Instructions to follow ::
When the listing has been read, print it out again in full, word for word.

Data supplied START

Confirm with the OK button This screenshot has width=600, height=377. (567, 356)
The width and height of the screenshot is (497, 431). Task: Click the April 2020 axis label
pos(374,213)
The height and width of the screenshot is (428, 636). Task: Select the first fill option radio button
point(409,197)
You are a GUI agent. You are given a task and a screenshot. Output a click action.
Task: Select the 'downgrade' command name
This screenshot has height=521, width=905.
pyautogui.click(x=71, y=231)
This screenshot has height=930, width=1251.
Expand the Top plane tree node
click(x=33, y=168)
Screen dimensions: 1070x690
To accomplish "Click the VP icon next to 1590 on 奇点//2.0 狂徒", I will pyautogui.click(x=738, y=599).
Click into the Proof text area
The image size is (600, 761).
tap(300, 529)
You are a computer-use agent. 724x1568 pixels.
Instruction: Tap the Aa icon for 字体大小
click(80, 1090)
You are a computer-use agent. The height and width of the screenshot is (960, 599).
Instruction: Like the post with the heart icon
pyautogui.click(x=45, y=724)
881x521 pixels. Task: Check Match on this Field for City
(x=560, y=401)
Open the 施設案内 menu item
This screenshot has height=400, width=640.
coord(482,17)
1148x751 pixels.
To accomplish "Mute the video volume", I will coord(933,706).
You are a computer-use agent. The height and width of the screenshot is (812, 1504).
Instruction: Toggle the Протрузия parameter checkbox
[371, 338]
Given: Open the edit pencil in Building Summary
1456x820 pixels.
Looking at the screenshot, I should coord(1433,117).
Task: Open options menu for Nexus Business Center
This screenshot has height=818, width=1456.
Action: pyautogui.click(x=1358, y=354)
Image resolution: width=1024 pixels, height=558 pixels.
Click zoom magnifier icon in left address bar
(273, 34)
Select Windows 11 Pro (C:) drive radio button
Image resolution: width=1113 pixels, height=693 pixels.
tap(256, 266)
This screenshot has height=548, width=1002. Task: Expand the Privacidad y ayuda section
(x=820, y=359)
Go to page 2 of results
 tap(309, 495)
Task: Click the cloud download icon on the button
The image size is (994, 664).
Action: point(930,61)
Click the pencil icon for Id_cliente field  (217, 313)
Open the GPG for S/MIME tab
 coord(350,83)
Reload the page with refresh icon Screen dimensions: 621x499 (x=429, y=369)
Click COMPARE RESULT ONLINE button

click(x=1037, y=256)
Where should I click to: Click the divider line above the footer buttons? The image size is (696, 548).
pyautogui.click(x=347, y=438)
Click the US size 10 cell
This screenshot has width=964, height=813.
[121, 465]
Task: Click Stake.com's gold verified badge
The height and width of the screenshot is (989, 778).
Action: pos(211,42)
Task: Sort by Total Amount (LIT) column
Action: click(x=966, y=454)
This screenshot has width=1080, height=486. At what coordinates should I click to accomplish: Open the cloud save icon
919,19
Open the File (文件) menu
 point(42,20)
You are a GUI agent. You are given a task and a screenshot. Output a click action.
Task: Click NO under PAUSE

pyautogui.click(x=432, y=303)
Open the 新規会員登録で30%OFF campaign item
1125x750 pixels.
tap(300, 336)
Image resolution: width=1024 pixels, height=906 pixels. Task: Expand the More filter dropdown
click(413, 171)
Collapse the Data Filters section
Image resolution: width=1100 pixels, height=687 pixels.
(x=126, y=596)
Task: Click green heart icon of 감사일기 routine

Data supplied END

Exercise result ::
Confirm with the OK button This screenshot has width=600, height=377. (567, 356)
The width and height of the screenshot is (497, 431). Task: Click the April 2020 axis label
pos(374,213)
The height and width of the screenshot is (428, 636). Task: Select the first fill option radio button
point(409,197)
You are a GUI agent. You are given a task and a screenshot. Output a click action.
Task: Select the 'downgrade' command name
This screenshot has height=521, width=905.
pyautogui.click(x=71, y=231)
This screenshot has height=930, width=1251.
Expand the Top plane tree node
click(x=33, y=168)
Screen dimensions: 1070x690
To accomplish "Click the VP icon next to 1590 on 奇点//2.0 狂徒", I will pyautogui.click(x=738, y=599).
Click into the Proof text area
The image size is (600, 761).
tap(300, 529)
You are a computer-use agent. 724x1568 pixels.
Instruction: Tap the Aa icon for 字体大小
click(80, 1090)
You are a computer-use agent. The height and width of the screenshot is (960, 599).
Instruction: Like the post with the heart icon
pyautogui.click(x=45, y=724)
881x521 pixels. Task: Check Match on this Field for City
(x=560, y=401)
Open the 施設案内 menu item
This screenshot has height=400, width=640.
coord(482,17)
1148x751 pixels.
To accomplish "Mute the video volume", I will coord(933,706).
You are a computer-use agent. The height and width of the screenshot is (812, 1504).
Instruction: Toggle the Протрузия parameter checkbox
[371, 338]
Given: Open the edit pencil in Building Summary
1456x820 pixels.
Looking at the screenshot, I should coord(1433,117).
Task: Open options menu for Nexus Business Center
This screenshot has height=818, width=1456.
Action: pyautogui.click(x=1358, y=354)
Image resolution: width=1024 pixels, height=558 pixels.
Click zoom magnifier icon in left address bar
(273, 34)
Select Windows 11 Pro (C:) drive radio button
Image resolution: width=1113 pixels, height=693 pixels.
tap(256, 266)
This screenshot has height=548, width=1002. Task: Expand the Privacidad y ayuda section
(x=820, y=359)
Go to page 2 of results
 tap(309, 495)
Task: Click the cloud download icon on the button
The image size is (994, 664).
Action: point(930,61)
Click the pencil icon for Id_cliente field  (217, 313)
Open the GPG for S/MIME tab
 coord(350,83)
Reload the page with refresh icon Screen dimensions: 621x499 (x=429, y=369)
Click COMPARE RESULT ONLINE button

click(x=1037, y=256)
Where should I click to: Click the divider line above the footer buttons? The image size is (696, 548).
pyautogui.click(x=347, y=438)
Click the US size 10 cell
This screenshot has width=964, height=813.
[121, 465]
Task: Click Stake.com's gold verified badge
The height and width of the screenshot is (989, 778).
Action: pos(211,42)
Task: Sort by Total Amount (LIT) column
Action: click(x=966, y=454)
This screenshot has width=1080, height=486. At what coordinates should I click to accomplish: Open the cloud save icon
919,19
Open the File (文件) menu
 point(42,20)
You are a GUI agent. You are given a task and a screenshot. Output a click action.
Task: Click NO under PAUSE

pyautogui.click(x=432, y=303)
Open the 新規会員登録で30%OFF campaign item
1125x750 pixels.
tap(300, 336)
Image resolution: width=1024 pixels, height=906 pixels. Task: Expand the More filter dropdown
click(413, 171)
Collapse the Data Filters section
Image resolution: width=1100 pixels, height=687 pixels.
(x=126, y=596)
Task: Click green heart icon of 감사일기 routine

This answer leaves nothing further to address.